Reversible Encephalopathy Syndrome
4 year old with new onset seizure 3 days into treatment of acute lymphoblastic leukemia with
vincristine, decadron and allopurinol.
Reversible Encephalopathy Syndrome
Additional Clinical
On initial admission-Abnormal liver function tests (elevated bilirubin, alkaline phosphatase, lactate
dehydrogenase, AST, and ALT) and pancytopenia.
6 month followup MRI-Negative
Posterior reversible encephalopathy syndrome (PRES) describes a constellation of symptoms and
imaging findings which are transient. Presenting symptoms may abrupt or insidious and may include
headache, altered mentation, visual deficits, or seizure. Hyperperfusion and breakthrough of the
blood-brain barrier with exudation of fluid, blood and/or macromolecules in the cerebral cortex and
subcortical white matter account for the imaging findings; atypical locations of the anterior cerebrum,
basal ganglia, brainstem and cerebellum can also be seen.
The posterior circulation is most commonly involved secondary to relative lack of sympathetic
innervation of arterioles (autoregulation), but anterior circulation can be variably affected.
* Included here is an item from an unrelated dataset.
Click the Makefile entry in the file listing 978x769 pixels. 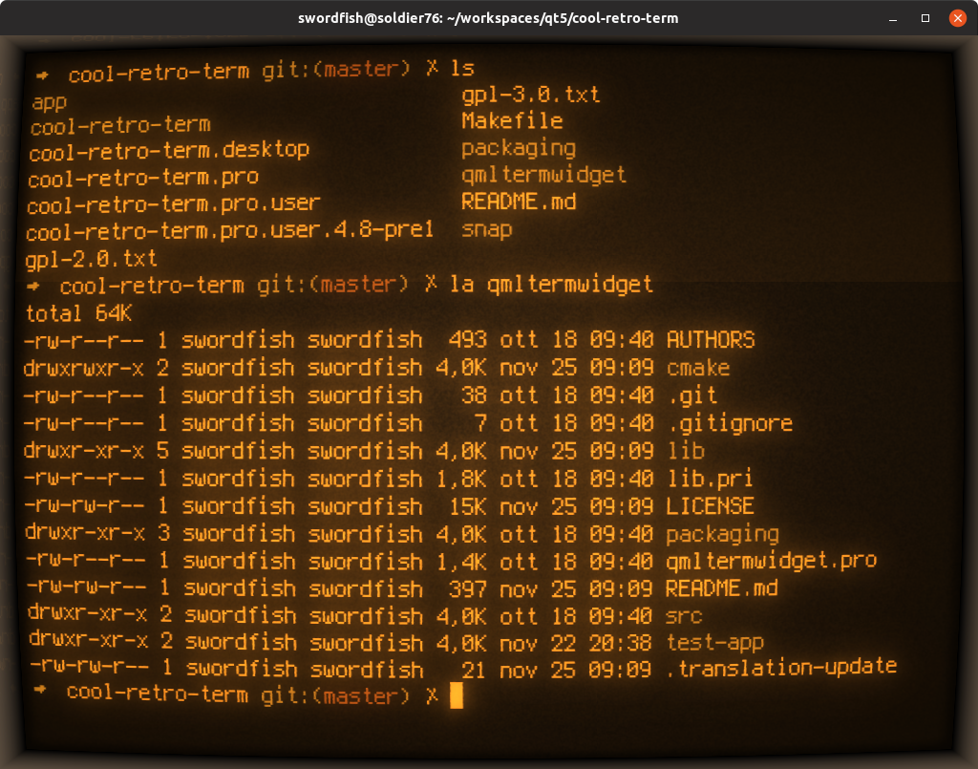coord(512,121)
Signal
abnormalities are most conspicuous on T2-FLAIR. Histologic evaluation reveals vasogenic edema
without inflammation or ischemia and acute/chronic vessel injury.
Predisposing conditions associated with PRES include eclampsia/pre-eclampsia, hypertension,
immunosuppressive therapy, multiagent or high-dose chemotherapy, multisystem failure (in particular
hepatic and renal), shock, hypercalcemia, thrombocytopenia syndromes, and autoimmune disorders.
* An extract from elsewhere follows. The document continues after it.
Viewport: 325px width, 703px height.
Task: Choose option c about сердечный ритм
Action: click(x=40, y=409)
MR-Axial T2 and T2-FLAIR images demonstrate areas of high signal in the cortex and subcortical
white matter in a parasagittal distribution.
Bartynski WS. Posterior reversible encephalopathy syndrome, part I: Fundamental imaging and
clinical features. AJNR (2008); 29:1036-1042.
McKinney AM, et al. Posterior reversible encephalopathy syndrome: Incidence of atypical regions of
involvement and imaging findings. AJR (2007); 189:904-912.